Copy the rows from the one with "lower-left end of the blue line" up to and including the one with "tap(678, 150)", shifting every coordinate in the answers by adding 56 to each number and leaving all else unchanged.

* start Excerpted records *

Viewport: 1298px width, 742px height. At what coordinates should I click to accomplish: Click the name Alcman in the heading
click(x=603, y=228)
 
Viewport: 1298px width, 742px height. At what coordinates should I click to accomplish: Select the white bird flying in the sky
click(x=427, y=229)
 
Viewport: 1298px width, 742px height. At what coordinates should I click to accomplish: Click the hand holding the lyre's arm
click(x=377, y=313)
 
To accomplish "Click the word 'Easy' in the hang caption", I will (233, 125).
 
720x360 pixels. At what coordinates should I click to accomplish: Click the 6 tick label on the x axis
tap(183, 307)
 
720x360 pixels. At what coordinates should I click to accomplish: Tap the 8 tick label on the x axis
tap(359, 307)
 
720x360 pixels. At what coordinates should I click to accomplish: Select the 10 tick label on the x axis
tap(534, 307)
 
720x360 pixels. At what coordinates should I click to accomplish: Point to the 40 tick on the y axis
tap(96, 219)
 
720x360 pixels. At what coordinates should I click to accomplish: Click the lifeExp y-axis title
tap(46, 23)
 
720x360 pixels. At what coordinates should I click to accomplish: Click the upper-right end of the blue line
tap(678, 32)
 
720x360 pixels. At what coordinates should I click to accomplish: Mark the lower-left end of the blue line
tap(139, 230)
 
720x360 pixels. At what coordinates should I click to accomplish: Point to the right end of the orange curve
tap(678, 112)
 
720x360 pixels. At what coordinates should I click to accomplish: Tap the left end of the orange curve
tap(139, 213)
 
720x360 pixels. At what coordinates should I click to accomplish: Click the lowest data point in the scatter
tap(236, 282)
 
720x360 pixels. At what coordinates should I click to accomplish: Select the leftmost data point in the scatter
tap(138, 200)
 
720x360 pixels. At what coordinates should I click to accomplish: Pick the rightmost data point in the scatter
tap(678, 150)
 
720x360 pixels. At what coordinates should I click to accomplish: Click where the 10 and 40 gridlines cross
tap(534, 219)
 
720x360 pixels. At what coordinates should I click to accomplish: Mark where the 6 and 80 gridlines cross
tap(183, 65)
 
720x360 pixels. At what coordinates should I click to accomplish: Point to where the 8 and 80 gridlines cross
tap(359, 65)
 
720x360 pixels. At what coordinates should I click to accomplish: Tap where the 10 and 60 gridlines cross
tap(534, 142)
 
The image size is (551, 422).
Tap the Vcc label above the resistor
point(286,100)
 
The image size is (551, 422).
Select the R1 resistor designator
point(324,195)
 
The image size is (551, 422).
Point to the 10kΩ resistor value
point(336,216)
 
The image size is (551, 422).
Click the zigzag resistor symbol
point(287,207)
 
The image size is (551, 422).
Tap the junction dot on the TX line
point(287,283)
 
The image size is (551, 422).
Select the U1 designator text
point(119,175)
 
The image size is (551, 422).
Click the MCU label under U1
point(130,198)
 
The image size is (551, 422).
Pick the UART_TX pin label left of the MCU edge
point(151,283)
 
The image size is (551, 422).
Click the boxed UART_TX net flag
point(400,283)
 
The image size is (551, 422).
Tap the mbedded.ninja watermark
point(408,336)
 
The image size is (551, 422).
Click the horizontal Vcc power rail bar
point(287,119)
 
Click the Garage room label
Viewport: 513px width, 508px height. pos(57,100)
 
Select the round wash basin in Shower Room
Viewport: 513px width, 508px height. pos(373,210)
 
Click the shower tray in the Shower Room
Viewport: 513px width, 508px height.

* end Excerpted records *

▶ **Final result**
720x360 pixels. At what coordinates should I click to accomplish: Mark the lower-left end of the blue line
tap(195, 286)
 
720x360 pixels. At what coordinates should I click to accomplish: Point to the right end of the orange curve
tap(734, 168)
 
720x360 pixels. At what coordinates should I click to accomplish: Tap the left end of the orange curve
tap(195, 269)
 
720x360 pixels. At what coordinates should I click to accomplish: Click the lowest data point in the scatter
tap(292, 338)
 
720x360 pixels. At what coordinates should I click to accomplish: Select the leftmost data point in the scatter
tap(194, 256)
 
720x360 pixels. At what coordinates should I click to accomplish: Pick the rightmost data point in the scatter
tap(734, 206)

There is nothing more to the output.